→ Problem
Retype, with no pictures, each line from the one that holds "The width and" through the last line of the entries below, both included.
━━━━━━
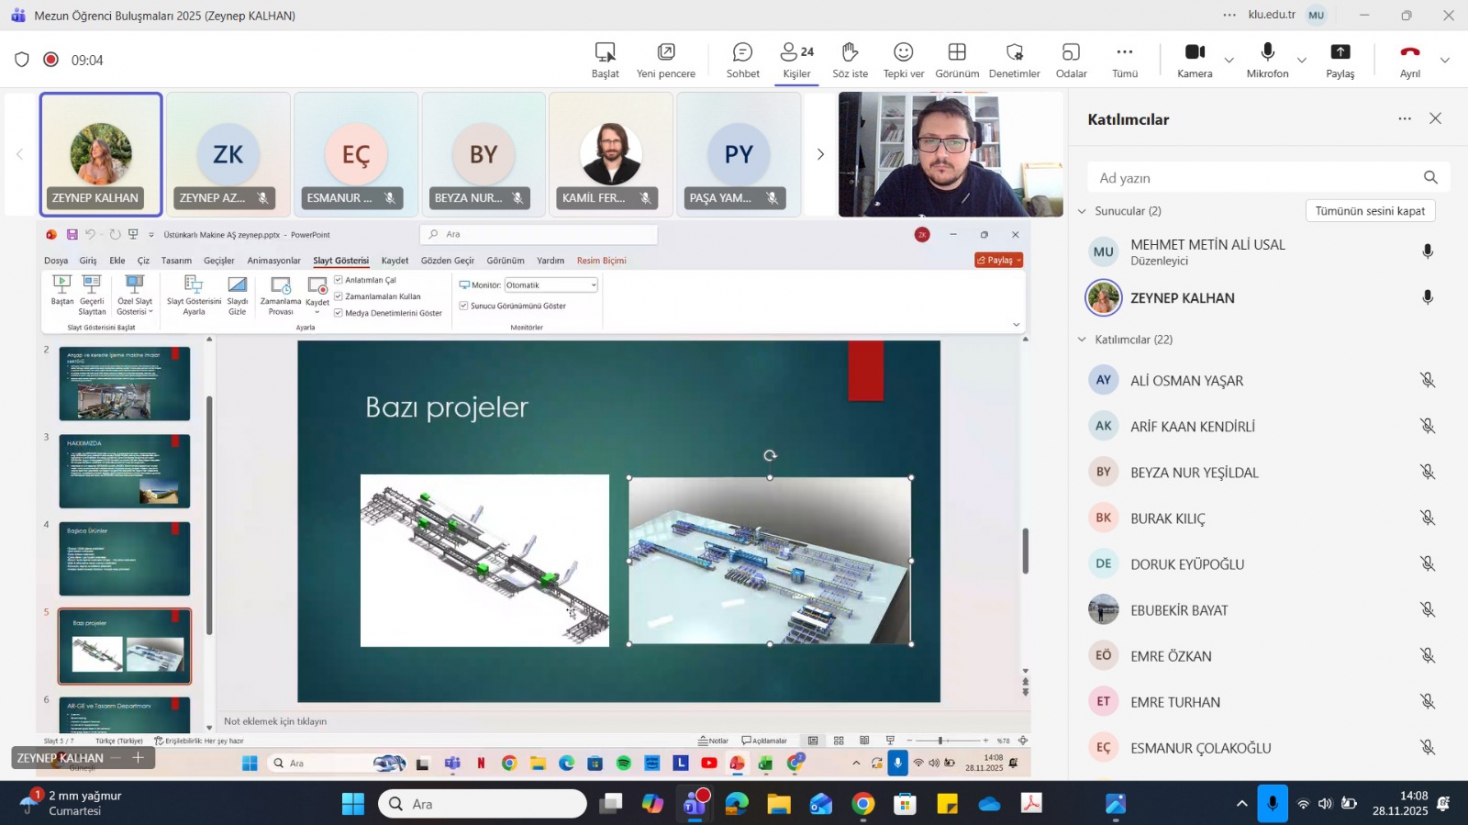Collapse the Katılımcılar (22) list

tap(1082, 340)
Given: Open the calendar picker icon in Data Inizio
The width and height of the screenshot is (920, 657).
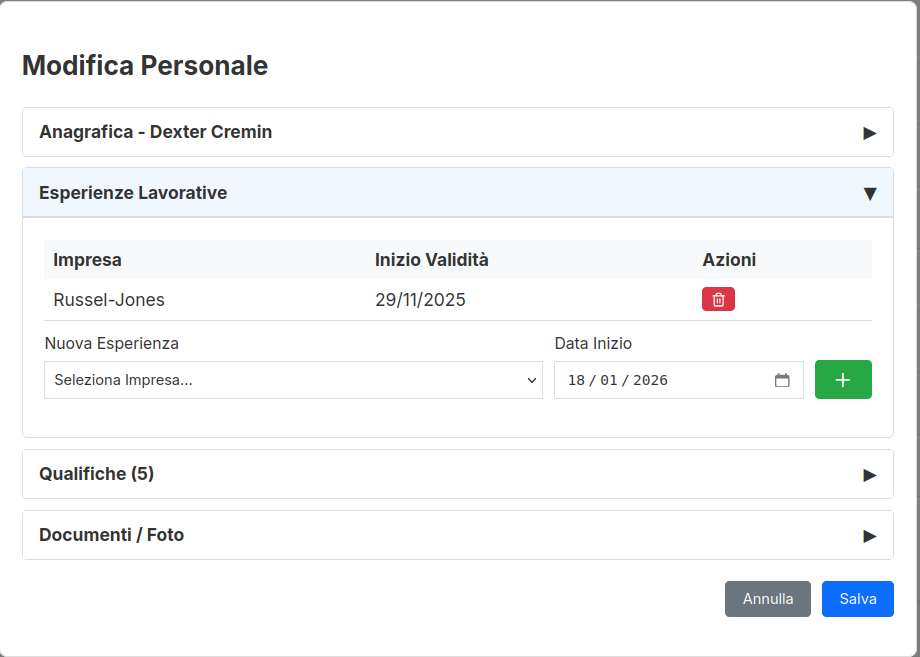Looking at the screenshot, I should (x=782, y=380).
━━━━━━
→ The answer
The width and height of the screenshot is (920, 657).
Looking at the screenshot, I should (x=782, y=380).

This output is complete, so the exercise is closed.